Task prompt
Each entry below must be given again word for word, with no pictures.

Input for this task

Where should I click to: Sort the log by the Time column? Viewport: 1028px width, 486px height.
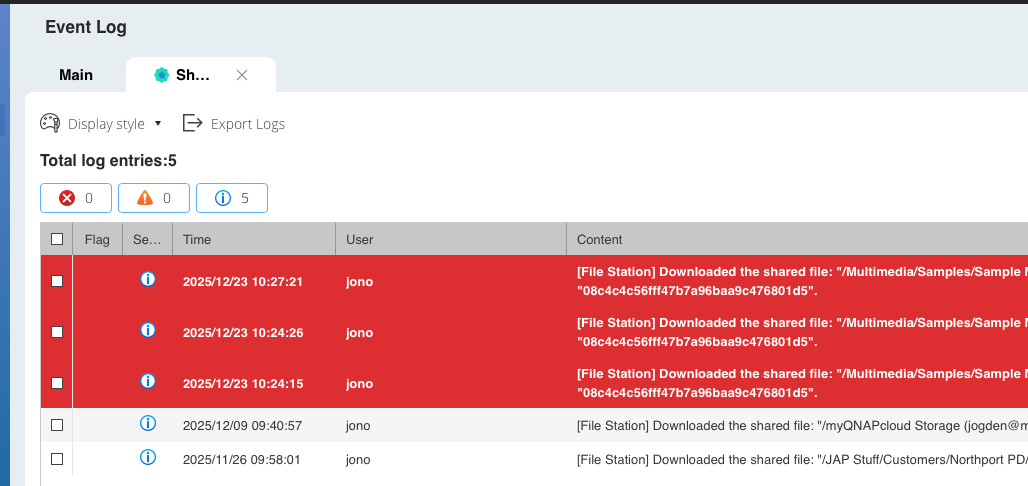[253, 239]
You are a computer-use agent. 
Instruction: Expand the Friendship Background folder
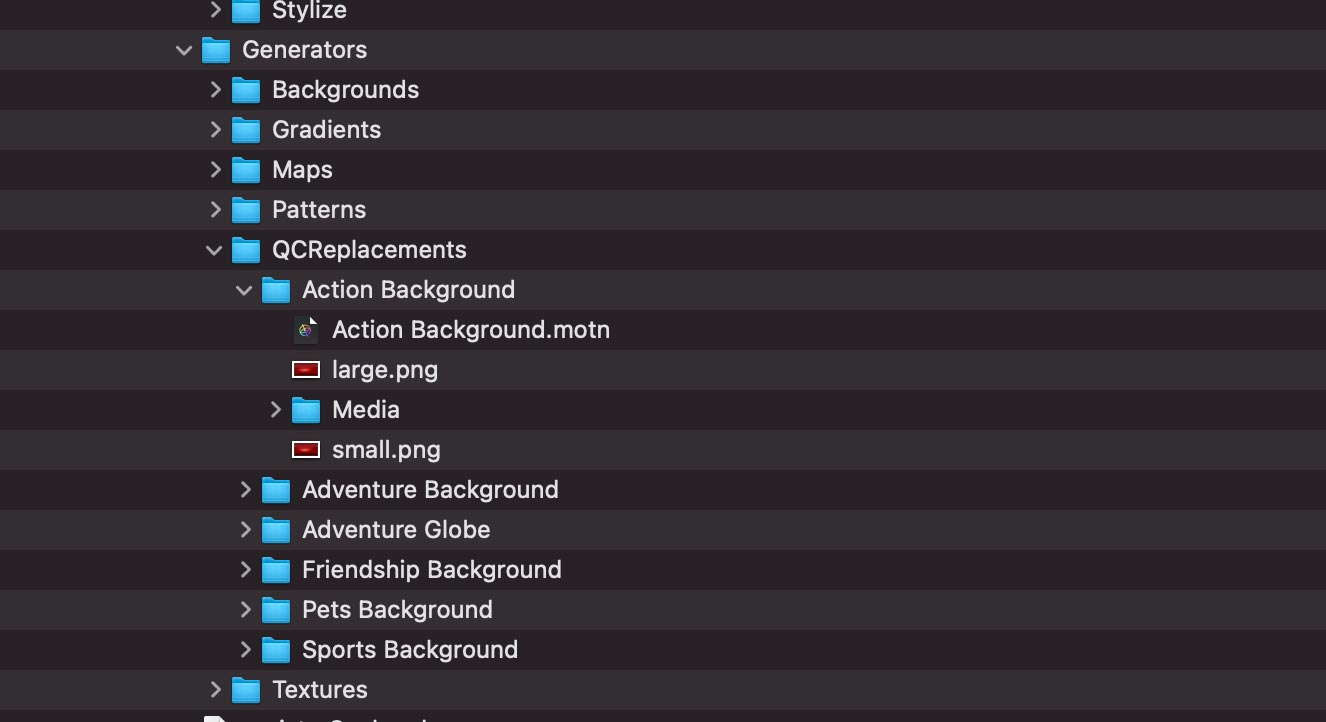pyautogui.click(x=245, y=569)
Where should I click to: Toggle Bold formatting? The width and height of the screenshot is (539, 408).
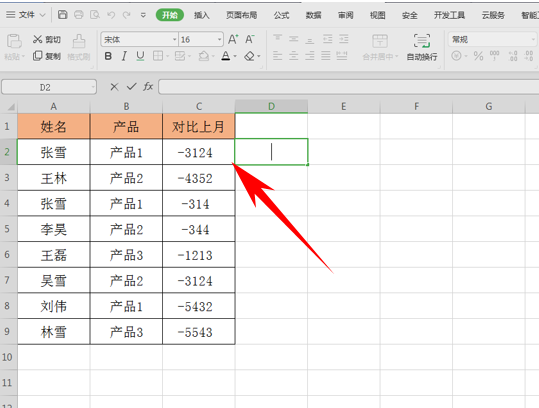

Answer for the task
Where should I click to: Sort the log by the Time column? Viewport: 1028px width, 486px height.
[253, 239]
You are a computer-use agent. 
Instruction: Expand the Friendship Background folder
pyautogui.click(x=245, y=569)
Where should I click to: Toggle Bold formatting? The width and height of the screenshot is (539, 408).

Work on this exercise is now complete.